Add one decorator to any Metaflow step and get an interactive flamegraph card in the UI.
When a Metaflow step is slow or runs out of memory, finding the cause means adding profiling code, re-running locally, deciphering cProfile tables, and correlating a separate top session — all before you can start actually fixing anything.
@profile_card wraps any step with a single decorator.

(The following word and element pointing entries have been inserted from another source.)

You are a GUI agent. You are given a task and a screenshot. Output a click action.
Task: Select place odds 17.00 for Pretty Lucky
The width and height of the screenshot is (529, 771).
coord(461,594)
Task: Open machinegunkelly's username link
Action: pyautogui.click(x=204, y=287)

It captures the CPU call tree, memory allocations, and system resource usage, then renders a self-contained interactive card directly in the Metaflow UI — visible even when the step crashes.
pip install metaflow-profiler[pyinstrument]from metaflow import FlowSpec, step
from metaflow_extensions.profiler.plugins.profile_decorator import profile_card
class MyFlow(FlowSpec):
@profile_card(profiler="pyinstrument")
@step
def train(self):
# ... your heavy computation ...
self.next(self.end)
@step
def end(self):
pass
if __name__ == "__main__":
MyFlow()python flow.py run
python flow.py card view --id profile_card_trainDuration, sample count, peak/avg CPU, peak/avg memory — plus disk I/O, network, and GPU stats when present. Stat cards appear automatically and hide when zero.
Every function call is a coloured block; width represents time spent.
Search highlights matching frames across the whole tree while dimming everything else — useful for tracking down a specific function across multiple call paths.
Click to zoom into any frame. A breadcrumb trail lets you navigate back up the call stack.
When memray is installed (pip install metaflow-profiler[memray]), a second flamegraph shows which functions allocated the most memory at peak RSS, in MB.
Dual-axis time-series charts polled every 500 ms throughout the step.
- Resource Timeline — CPU % (left axis) and RSS memory in MB (right axis)
- I/O Timeline — Disk read/write MB/s (left axis) and network recv/sent MB/s (right axis)
Both charts share the same time axis so you can correlate spikes across metrics.
The cprofile backend uses Python's built-in profiler — no extra dependencies. It captures every function call so sample counts are much higher. The flamegraph is otherwise identical.
The card renders even when the step raises an exception — it shows the full profile up to the point of failure with a red banner at the top.
| Backend | Install | Overhead | Notes |
|---|---|---|---|
pyinstrument |
pip install metaflow-profiler[pyinstrument] |
~1% | Statistical; recommended |
cprofile |
(built-in) | Medium | Deterministic; captures every call |
| Extra | Install | Adds |
|---|---|---|
memray |
pip install metaflow-profiler[memray] |
Memory allocation flamegraph |
gpu |
pip install metaflow-profiler[gpu] |
GPU utilisation % + GPU memory timeline |
all |
pip install metaflow-profiler[all] |
Everything above |
@profile_card decorator
↓ starts backend in task_pre_step, stops in task_post_step / task_exception
Card renderer (ProfileCard)
↓ reads artifact, renders self-contained HTML
Backend registry
↓ picks best available backend
Backend implementations (pyinstrument / cprofile)
↓ wraps _TimelineCollector (psutil) + _MemoryTracker (memray)
Abstract interface (ProfilerBackend / ProfileData)
No upward imports between layers — enforced by structural tests.
git clone https://github.com/npow/metaflow-profiler
cd metaflow-profiler
pip install -e ".[pyinstrument,dev]"
# Lint + type check
ruff check src/ tests/
mypy src/
# Tests
pytest tests/unit/
pytest tests/structural/ -m structuralApache 2.0 — see LICENSE.